[About this task]
Which lines in the data below contain the string "swimwear"? Show each one.

Listed records below:

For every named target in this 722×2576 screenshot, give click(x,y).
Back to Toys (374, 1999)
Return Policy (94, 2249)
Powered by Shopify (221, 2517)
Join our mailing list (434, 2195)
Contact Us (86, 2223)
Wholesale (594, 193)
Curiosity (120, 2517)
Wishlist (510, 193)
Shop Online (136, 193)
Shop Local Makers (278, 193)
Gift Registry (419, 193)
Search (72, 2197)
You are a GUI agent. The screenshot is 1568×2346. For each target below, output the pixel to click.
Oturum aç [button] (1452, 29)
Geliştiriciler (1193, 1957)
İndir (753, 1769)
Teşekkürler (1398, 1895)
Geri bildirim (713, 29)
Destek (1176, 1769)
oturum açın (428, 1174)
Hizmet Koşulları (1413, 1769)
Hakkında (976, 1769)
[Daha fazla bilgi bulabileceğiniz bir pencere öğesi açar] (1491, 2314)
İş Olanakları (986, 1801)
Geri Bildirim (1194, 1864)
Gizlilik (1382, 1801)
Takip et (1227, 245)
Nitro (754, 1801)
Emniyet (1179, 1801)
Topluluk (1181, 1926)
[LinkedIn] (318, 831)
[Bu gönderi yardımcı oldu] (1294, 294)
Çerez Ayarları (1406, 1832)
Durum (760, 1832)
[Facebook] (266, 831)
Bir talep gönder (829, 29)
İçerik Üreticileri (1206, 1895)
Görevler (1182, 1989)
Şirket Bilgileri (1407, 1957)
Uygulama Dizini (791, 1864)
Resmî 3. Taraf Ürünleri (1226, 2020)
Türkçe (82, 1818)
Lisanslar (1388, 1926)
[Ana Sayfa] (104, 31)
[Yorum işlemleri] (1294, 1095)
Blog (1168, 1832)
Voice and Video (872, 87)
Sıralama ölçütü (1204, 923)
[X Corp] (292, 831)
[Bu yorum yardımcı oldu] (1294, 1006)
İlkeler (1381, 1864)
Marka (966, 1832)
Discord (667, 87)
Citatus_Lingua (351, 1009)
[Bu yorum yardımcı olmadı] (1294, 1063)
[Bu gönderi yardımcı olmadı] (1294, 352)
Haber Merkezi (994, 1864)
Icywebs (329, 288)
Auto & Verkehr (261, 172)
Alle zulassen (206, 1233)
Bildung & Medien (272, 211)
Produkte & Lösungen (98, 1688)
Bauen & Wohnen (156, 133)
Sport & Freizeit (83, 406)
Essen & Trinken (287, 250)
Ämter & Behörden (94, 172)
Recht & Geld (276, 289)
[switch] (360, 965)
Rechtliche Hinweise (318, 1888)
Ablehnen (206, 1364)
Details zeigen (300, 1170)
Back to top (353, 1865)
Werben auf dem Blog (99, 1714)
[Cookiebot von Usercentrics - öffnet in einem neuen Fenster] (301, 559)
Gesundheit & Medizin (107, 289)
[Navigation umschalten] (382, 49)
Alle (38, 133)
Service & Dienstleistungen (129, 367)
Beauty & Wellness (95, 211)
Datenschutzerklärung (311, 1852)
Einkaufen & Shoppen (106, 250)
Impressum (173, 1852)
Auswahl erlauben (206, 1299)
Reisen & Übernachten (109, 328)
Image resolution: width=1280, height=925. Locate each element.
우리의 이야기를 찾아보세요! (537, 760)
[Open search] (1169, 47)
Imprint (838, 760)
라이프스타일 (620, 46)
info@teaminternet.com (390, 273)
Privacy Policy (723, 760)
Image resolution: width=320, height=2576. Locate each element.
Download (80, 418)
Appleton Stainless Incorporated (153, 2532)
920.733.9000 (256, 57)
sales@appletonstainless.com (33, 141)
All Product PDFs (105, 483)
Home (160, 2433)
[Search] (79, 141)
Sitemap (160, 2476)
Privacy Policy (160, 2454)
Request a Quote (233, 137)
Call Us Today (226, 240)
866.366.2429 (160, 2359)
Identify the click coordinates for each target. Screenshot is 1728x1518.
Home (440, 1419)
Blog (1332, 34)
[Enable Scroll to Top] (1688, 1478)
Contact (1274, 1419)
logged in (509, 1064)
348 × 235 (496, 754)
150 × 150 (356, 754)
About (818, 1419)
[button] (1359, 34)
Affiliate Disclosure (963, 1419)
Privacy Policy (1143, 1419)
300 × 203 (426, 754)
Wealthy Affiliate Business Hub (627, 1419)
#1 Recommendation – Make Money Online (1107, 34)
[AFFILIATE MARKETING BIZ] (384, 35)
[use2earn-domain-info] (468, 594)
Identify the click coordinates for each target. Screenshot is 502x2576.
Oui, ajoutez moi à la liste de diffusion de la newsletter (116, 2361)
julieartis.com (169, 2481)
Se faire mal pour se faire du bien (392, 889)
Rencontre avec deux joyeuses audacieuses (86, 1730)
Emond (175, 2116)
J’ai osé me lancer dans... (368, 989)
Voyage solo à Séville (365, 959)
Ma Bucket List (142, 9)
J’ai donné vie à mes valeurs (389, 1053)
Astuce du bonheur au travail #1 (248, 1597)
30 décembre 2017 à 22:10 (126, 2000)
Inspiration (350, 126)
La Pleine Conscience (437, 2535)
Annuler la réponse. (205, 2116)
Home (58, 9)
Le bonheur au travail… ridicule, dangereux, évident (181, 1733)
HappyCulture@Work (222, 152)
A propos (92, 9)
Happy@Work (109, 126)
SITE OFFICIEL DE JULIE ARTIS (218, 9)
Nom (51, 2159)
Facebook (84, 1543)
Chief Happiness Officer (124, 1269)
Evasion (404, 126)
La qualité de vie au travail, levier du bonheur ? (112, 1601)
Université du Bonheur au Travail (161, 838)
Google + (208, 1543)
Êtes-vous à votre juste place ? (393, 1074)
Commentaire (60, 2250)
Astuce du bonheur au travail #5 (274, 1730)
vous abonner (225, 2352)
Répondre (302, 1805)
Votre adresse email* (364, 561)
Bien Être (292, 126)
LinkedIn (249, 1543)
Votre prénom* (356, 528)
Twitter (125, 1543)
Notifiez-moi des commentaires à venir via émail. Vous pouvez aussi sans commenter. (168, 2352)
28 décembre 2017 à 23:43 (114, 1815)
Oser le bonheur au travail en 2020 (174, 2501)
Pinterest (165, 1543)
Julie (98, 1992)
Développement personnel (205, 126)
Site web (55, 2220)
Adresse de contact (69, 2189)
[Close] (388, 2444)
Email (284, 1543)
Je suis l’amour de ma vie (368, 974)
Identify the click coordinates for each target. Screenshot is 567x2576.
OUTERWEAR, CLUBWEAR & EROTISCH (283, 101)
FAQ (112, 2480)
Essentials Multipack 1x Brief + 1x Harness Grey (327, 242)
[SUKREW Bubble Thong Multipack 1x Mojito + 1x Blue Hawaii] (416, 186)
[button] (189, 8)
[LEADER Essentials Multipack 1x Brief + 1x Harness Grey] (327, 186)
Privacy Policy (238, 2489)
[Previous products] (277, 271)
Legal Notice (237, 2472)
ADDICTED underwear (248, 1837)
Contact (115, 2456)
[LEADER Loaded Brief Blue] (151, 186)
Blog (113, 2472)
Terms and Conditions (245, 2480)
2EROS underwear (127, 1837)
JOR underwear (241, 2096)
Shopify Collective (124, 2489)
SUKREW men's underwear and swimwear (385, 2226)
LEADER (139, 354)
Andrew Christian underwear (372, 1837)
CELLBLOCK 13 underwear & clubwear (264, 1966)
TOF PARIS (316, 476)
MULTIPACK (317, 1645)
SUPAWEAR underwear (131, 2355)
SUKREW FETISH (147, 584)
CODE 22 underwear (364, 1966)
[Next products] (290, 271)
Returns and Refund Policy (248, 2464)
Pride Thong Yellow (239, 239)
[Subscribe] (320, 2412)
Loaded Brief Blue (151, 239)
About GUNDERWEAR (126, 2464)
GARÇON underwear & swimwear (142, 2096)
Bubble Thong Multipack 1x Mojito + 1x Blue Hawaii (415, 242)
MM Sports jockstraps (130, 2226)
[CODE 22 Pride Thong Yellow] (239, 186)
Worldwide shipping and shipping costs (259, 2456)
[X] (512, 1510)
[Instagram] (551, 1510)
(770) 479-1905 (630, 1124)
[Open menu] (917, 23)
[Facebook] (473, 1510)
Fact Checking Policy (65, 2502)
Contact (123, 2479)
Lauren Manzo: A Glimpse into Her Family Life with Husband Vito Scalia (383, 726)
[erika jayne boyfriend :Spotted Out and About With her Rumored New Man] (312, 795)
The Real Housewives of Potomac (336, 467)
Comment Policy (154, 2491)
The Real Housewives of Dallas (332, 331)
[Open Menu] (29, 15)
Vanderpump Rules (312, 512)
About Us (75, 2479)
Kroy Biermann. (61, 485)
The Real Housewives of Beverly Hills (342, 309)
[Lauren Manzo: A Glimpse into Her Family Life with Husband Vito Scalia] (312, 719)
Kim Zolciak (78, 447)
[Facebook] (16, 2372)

End of Listed records.

[Answer space]
SUKREW men's underwear and swimwear (385, 2226)
GARÇON underwear & swimwear (142, 2096)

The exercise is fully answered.